At first this system, we’ll call Sherlock (because he’s awesome), will analyze a ticket and come up with the person or persons it thinks is a good match.  It will email those people on its own, not using RT, to alert them to the new ticket it thinks falls within their expertise.  The email contains a link to the ticket, a couple response links, and a “Pandora – why did I get this” section that shows the rules it used to determine why it thinks this is for them.

For example, lets say a ticket came in and Sherlock deduced that Bob and Jon may be potential owners. Bob and Jon both get emails with a link to the ticket.  They click the link and view the ticket in RT.  If this indeed is correct and they should be the owner, they click the “yes this is correct” link/button in the email message and that is used to reinforce the rules Sherlock used.  If this has nothing to do with them, they click the “no, this is not correct” link and conversely this downgrades the rules used.  The no link can also (if desired by the user) ask 2 more questions –

  1. who should this ticket be assigned to
  2. what keywords or phrases can help me process this better in the future

Often times we as humans can read into text, get the idea of what the person means, realize that they called one system something else.  Maybe two or more systems are integrated and I can tell which one they’re accessing by the description of what they were doing, or by the URL or error message.  So asking #2 above will be helpful in teaching Sherlock those nuances.

Sherlock can be extended to actually request more information from the user before anyone ever sees the ticket (unless you’re one of the RT hawks that constantly lives in RT).  For example, a ticket comes in and someone says generically, I received an error when I was filling out the vehicle request form.

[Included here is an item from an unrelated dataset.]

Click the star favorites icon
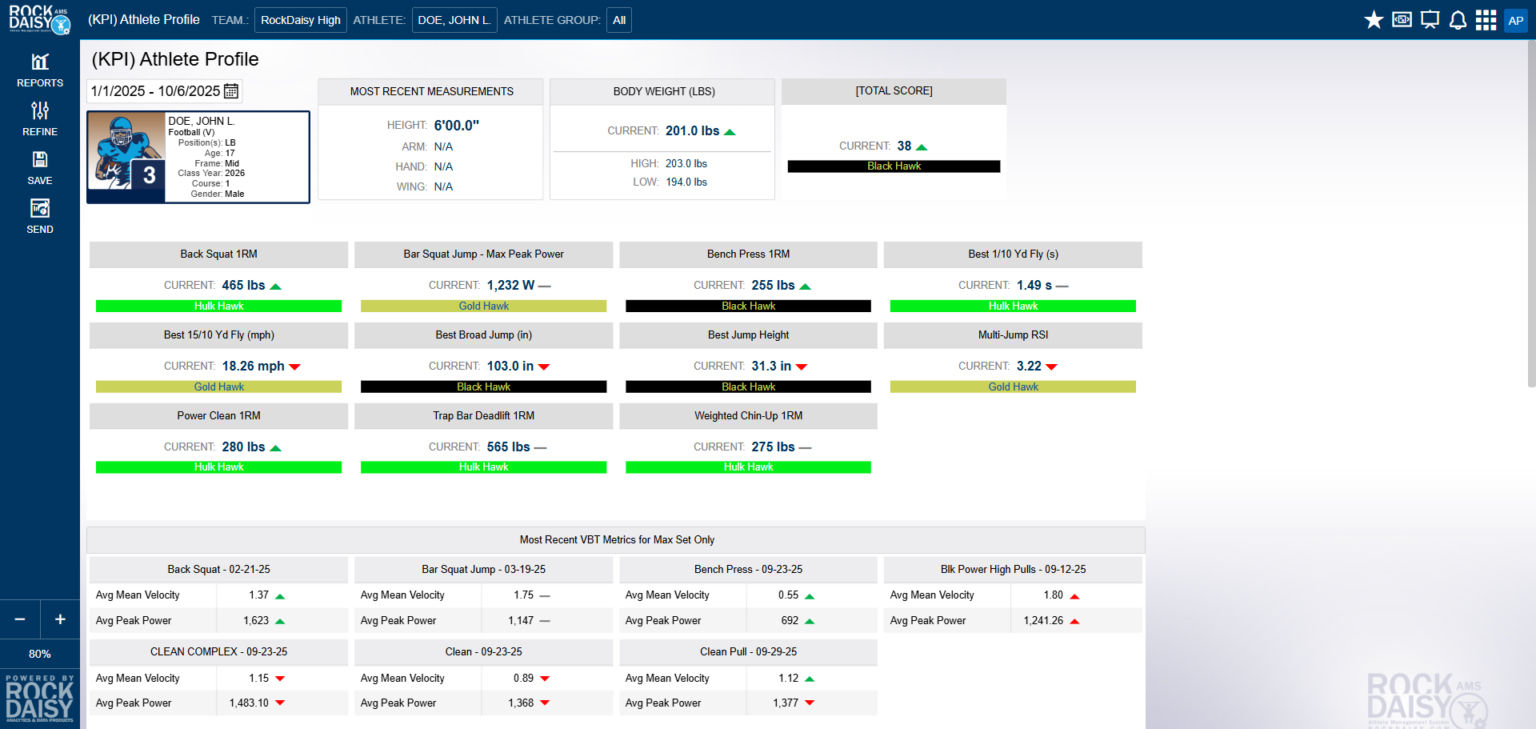 1373,18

We know that error could be anything, literally.  Sherlock could determine there is no error message in the ticket, nor a url and email the user back and request they paste in the error message and url.  This can be expanded and we can have Sherlock ask for a multitude of information we may need to fix the issue, when this information is also necessary to figure out who to route the ticket to.

Notice NONE of the above is not affecting RT at all. Its removed the nagging from group A, because now its a bot that is gently asking if this is yours, and if not you can help it learn why.  It alerts the “proper” people of new tickets, eliminating the constant monitoring of RT and reading many, many tickets that have nothing to do with you.

After a period of time, its accuracy should be pretty good, and with RT’s email interface, can generate an email back to RT and assign the ticket.  When doing anything to a ticket in RT, Sherlock will always add a comment to the ticket with its Pandora disclaimer, so you know why you were assigned.  That comment will also contain the yes/no links allowing Sherlock to be continually trained.

As I move forward with this project, I’ll use this blog to track my progress, and you can all view my successes and failures, and watch me learn all about NLP and content analysis, and who knows, maybe the system will make us one big happy family again.